[What you should do] Each line of the records containing "target" is to be copied out and returned.

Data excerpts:
• • •

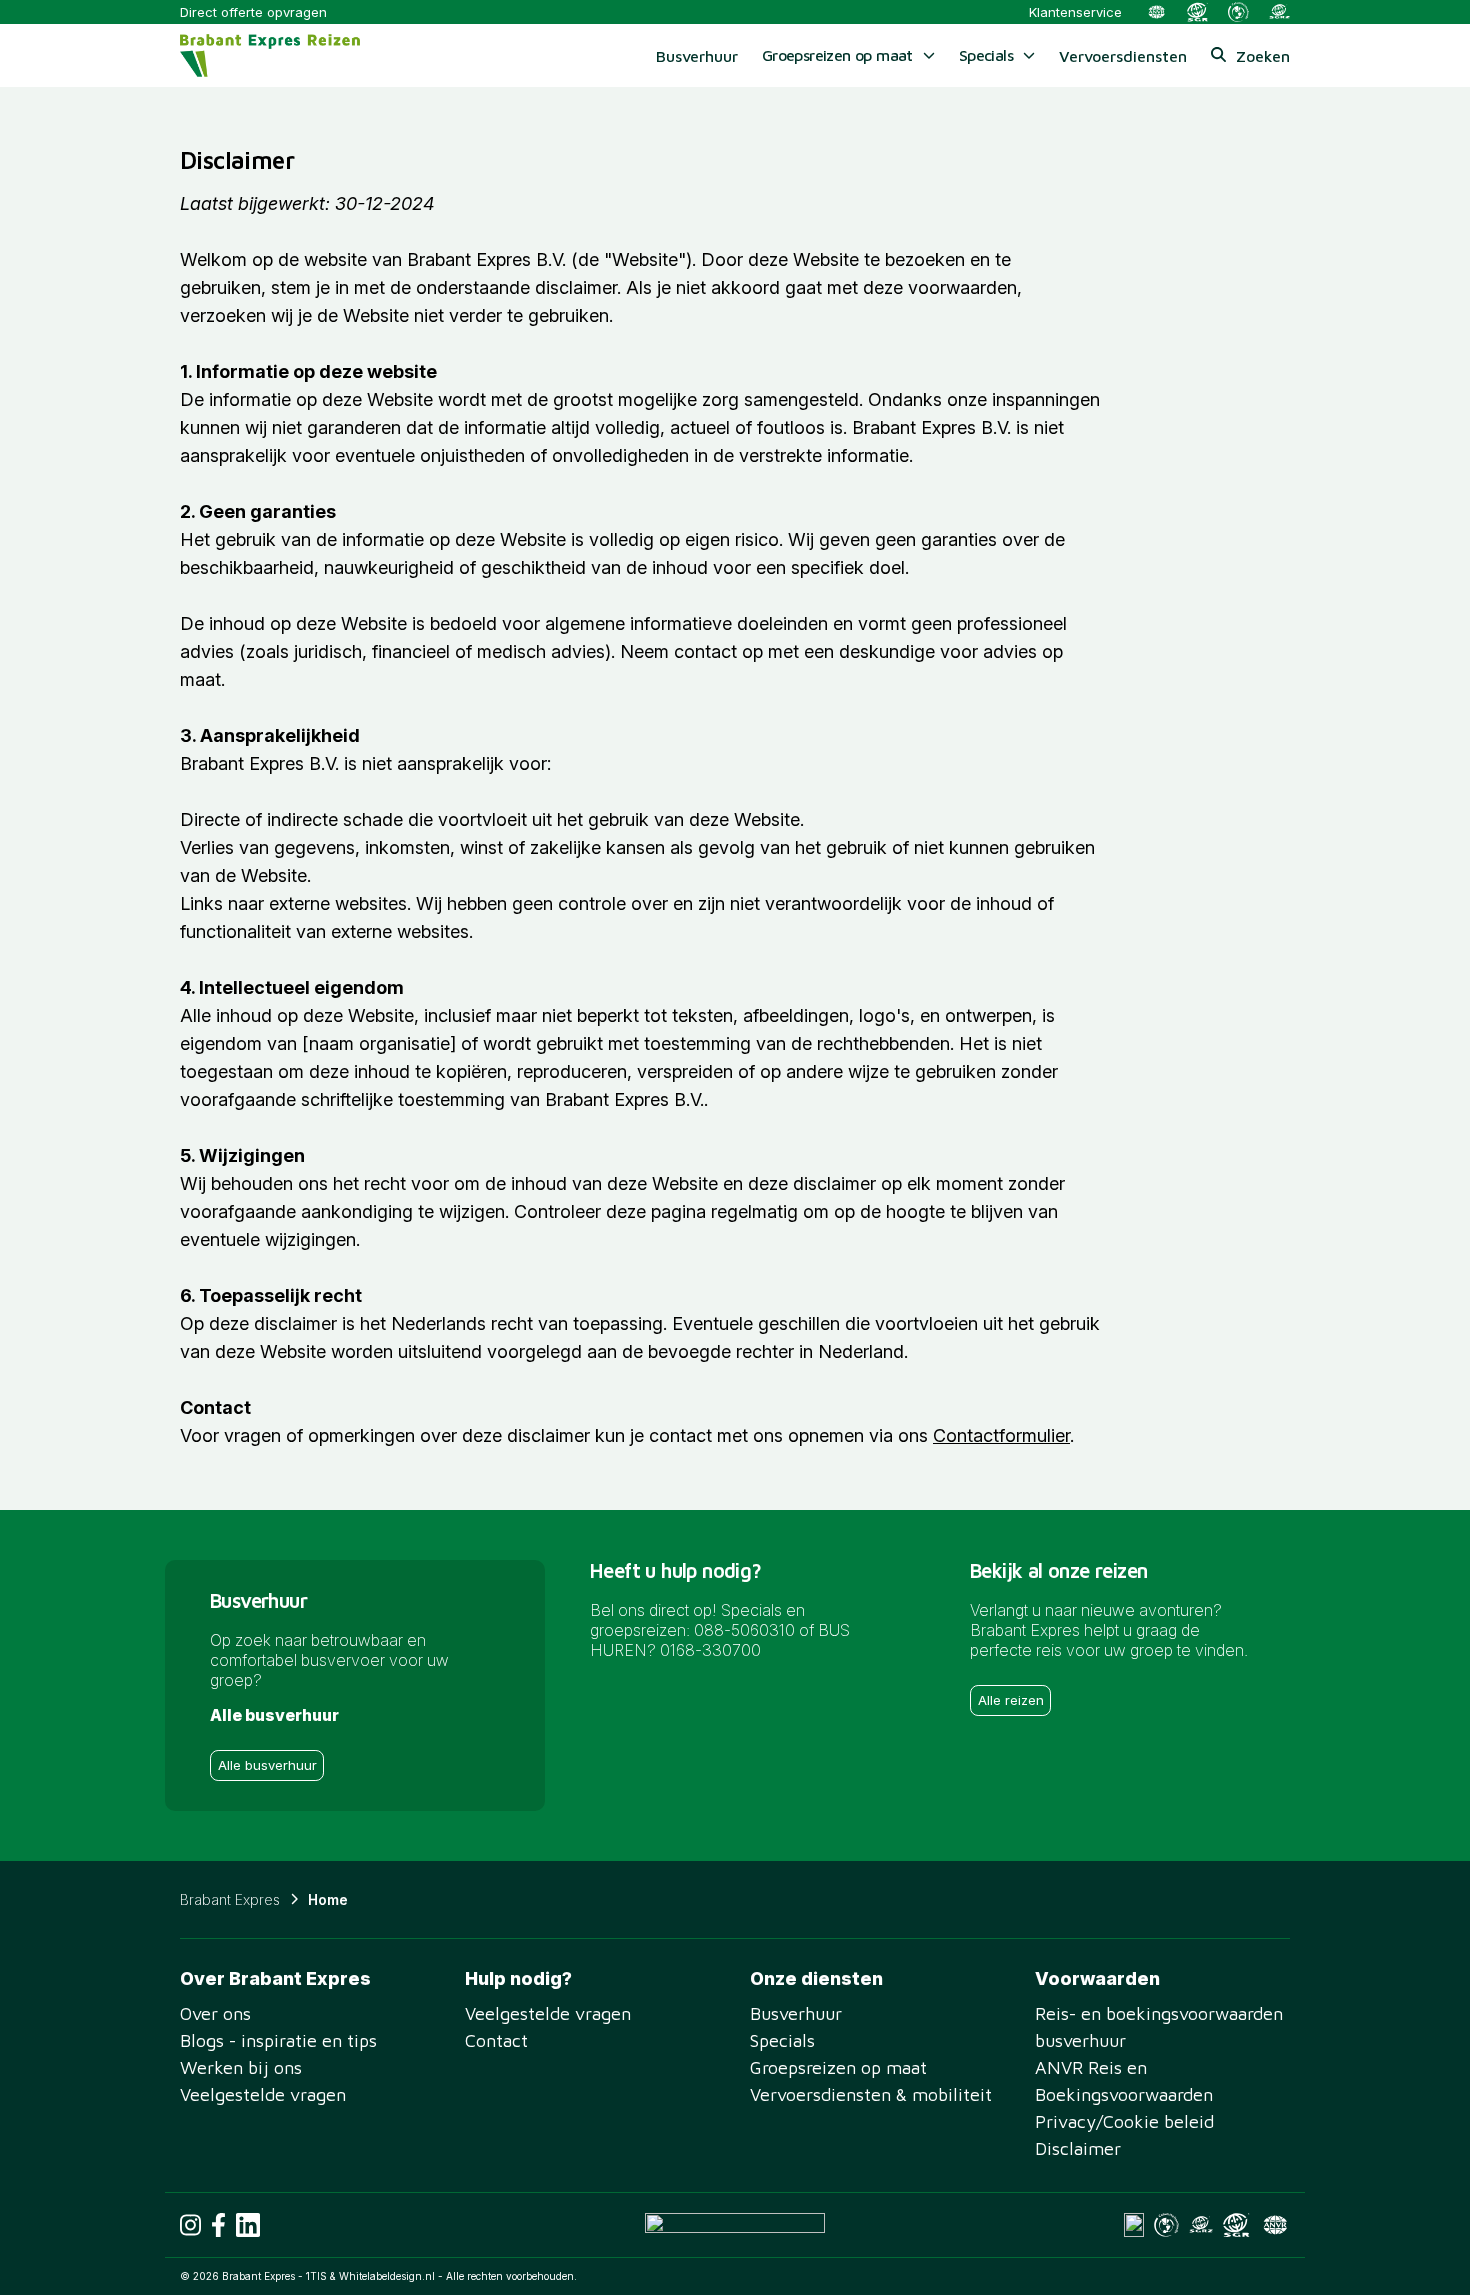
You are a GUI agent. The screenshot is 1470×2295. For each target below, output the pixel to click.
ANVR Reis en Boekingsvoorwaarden (1124, 2081)
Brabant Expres (230, 1899)
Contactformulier (1001, 1435)
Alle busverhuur (267, 1765)
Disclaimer (1078, 2148)
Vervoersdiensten (1123, 56)
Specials (782, 2040)
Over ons (215, 2013)
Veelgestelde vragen (263, 2094)
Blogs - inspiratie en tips (278, 2040)
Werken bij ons (241, 2067)
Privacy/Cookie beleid (1124, 2121)
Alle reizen (1011, 1700)
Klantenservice (1075, 12)
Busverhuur (697, 56)
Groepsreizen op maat (838, 2067)
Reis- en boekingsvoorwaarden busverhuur (1159, 2027)
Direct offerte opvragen (253, 12)
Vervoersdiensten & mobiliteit (871, 2094)
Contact (496, 2040)
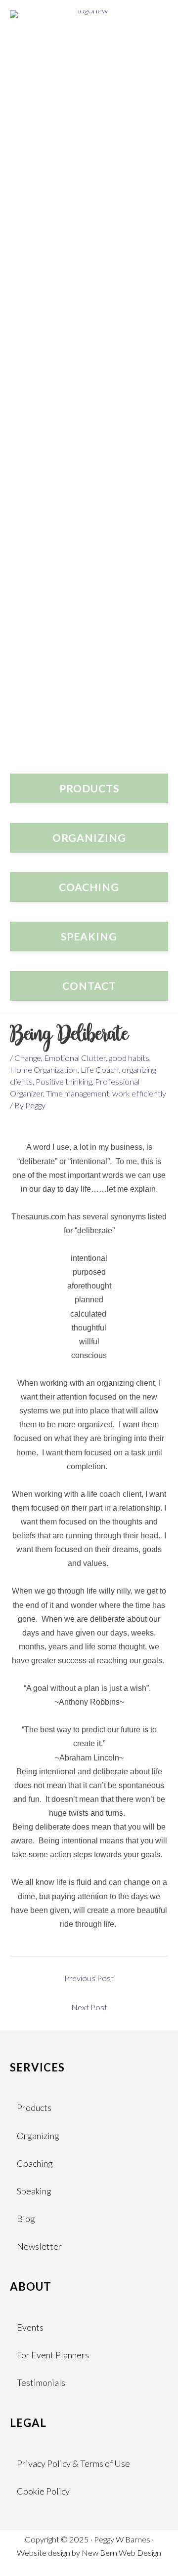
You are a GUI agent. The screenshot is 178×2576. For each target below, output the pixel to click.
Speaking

• • •

[The completed task]
You are a GUI agent. The screenshot is 1470×2295. For each target below, output the pixel to click.
You are a GUI agent. The screenshot is 178×2576. For each target below, output the pixel to click.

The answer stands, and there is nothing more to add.